C’est ainsi que fut créé dès 1940 le camp de Neuville de Poitou, non répertorié cependant, dans la liste des frontstalags. Ce camp accueillit d’après monsieur Jacques Defiolle plusieurs dizaines de soldats africains issus des DIA ( divisions d’infanterie africaine fortes à l’époque de plusieurs milliers d’hommes). Ces prisonniers africains étaient logés dans des baraques semi cylindriques en fer sur un soubassement en briques.

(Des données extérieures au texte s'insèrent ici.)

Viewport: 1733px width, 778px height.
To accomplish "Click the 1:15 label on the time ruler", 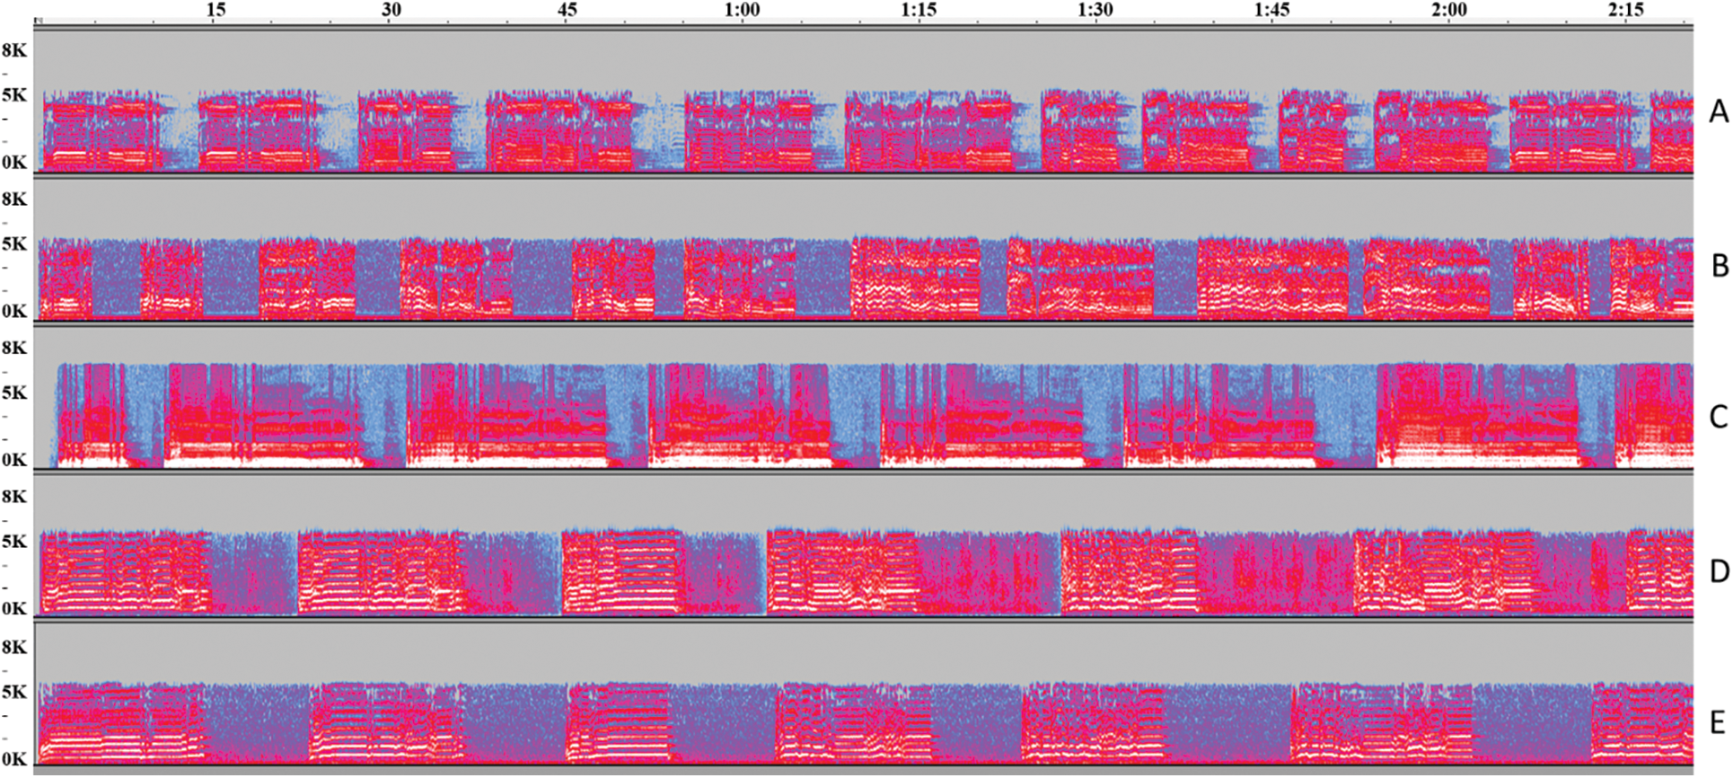I will click(919, 10).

Le terrain entouré de fils de fer barbelés appartenait à la famille Broquereau et est aujourd’hui occupé par la caserne des pompiers et la gendarmerie de Neuville. D’après monsieur Marcel Pellegrin, âgé de 12 ans à l’époque, les soldats qui les gardaient étaient logés dans l’enceinte du camp.
Le commandement allemand affecta généralement les prisonniers à des tâches communales et agricoles mais à Neuville ils étaient essentiellement destinés aux travaux agricoles dans les fermes. La ferme de monsieur Pellegrin employa une dizaine de ces prisonniers au sarclage des plantes potagères. Une sentinelle allemande les accompagnait le matin. A la pause ils déjeunaient à la ferme mais les fermiers leur donnaient quelques victuailles pour leur repas du soir. A la fin de la journée la sentinelle venait les chercher. Ils étaient regroupés et la troupe sous bonne garde regagnait le camp.

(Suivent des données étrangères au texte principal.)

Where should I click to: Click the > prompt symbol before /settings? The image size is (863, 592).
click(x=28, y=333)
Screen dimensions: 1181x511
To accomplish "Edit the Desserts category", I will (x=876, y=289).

L’un de ces retours prit cependant un tour tragique. Le sergent Bangoura Moridé s’écarta de la file qu’il devait conserver et l’un des gardes suspectant un mouvement d’évasion l’abattit immédiatement dans la rue qui porte désormais son nom.
Que sont devenus ces prisonniers dans le tumulte de la libération ? Nombreux sont ceux qui ont rejoint l’Afrique, certains ont été abattus en cherchant à s’enfuir. Un seul est resté à Neuville où il a fondé un foyer : Mustapha le « vendeur de cacahuètes ».

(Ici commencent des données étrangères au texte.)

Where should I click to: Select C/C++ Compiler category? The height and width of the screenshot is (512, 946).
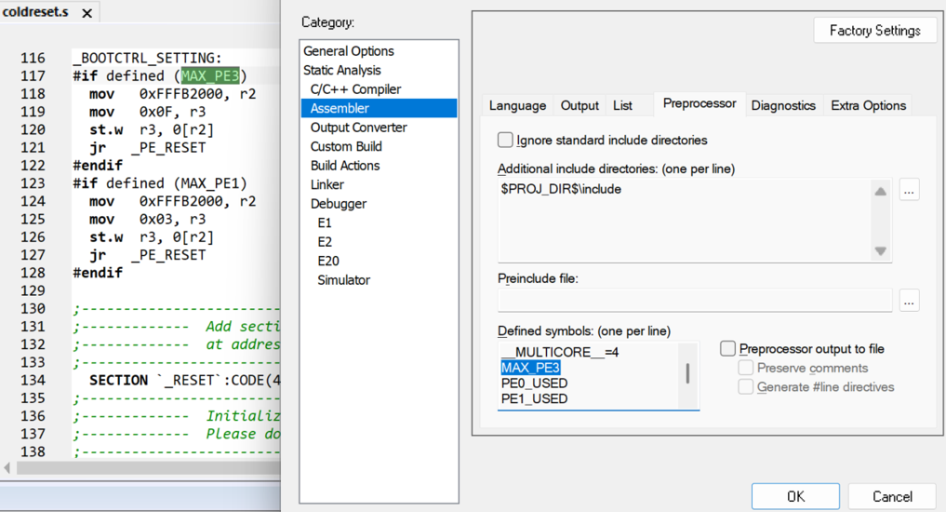tap(355, 89)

Mais ce camp n’abrita pas que des soldats des DIA. Madame Fernandez épouse de monsieur Brin et son frère monsieur André Fernandez nous apportent un autre témoignage.
Leur père, monsieur Trinidad Fernandez, quitta en 1936 l’Espagne pour fuir le franquisme. Après avoir séjourné à Perpignan, Montpellier, Carcassonne. Il fut finalement arrêté en Gironde à Cenon, le 10 décembre 1940, par la police française comme indésirable. Ainsi étaient nommés les étrangers espagnols et tziganes par les lois de Vichy.
Toute la famille y compris le jeune André Fernandez âgé de 12 ans et son jeune frère Toulio fut regroupée au camp de Mérignac pour ensuite être acheminée au camp de la route de Limoges à Poitiers. Monsieur Trinidad Fernandez fut incarcéré par la suite à Compiègne jusqu’au 10 août 1944. Il fut alors dirigé à nouveau vers Poitiers et conduit au camp de Neuville avec une dizaine d’autres Espagnols dont monsieur Antonio Cabarre.
Ces détenus étaient conduits par camions, par les gardes allemands, du camp de Neuville à la carrière de Migné les Lourdines où ils étaient contraints de travailler pour l’occupant. Labeur qu’ils tentaient de rendre moins pénible en faisant dérailler les wagonnets à l’insu des gardes allemands.
Monsieur André Fernandez fut libéré, lui, le 31 août 1944 du camp de Montreuil Bellay dont il est aujourd’hui un témoin actif. (Reportage de la chaîne de télévision LCP). Il réside aujourd’hui 62 route de Vouillé à Neuville de Poitou.
Monsieur Trinidad Fernandez repose au cimetière de Neuville de Poitou ainsi que Toulio Fernandez et monsieur Antonio Cabarre.
Il était important de sortir ce camp de Neuville de Poitou de l’oubli afin qu’il fût, quoique de moindre importance, répertorié, avec les autres camps de la Vienne.
Enquête de Louis-Charles Morillon, septembre 2012
SOURCES :
Internet : notes sur les Frontstalags
Témoignages de :
Madame Brin (maison de retraite de Neuville)
Madame Fernandez épouse Brin résidant à Neuville.
Monsieur André Fernandez .
Monsieur Jacques Defiolle résidant à Neuville.
Monsieur Marcel Pellegrin résidant à Neuville.
Madame Mireille Dubroca résidant à Poitiers.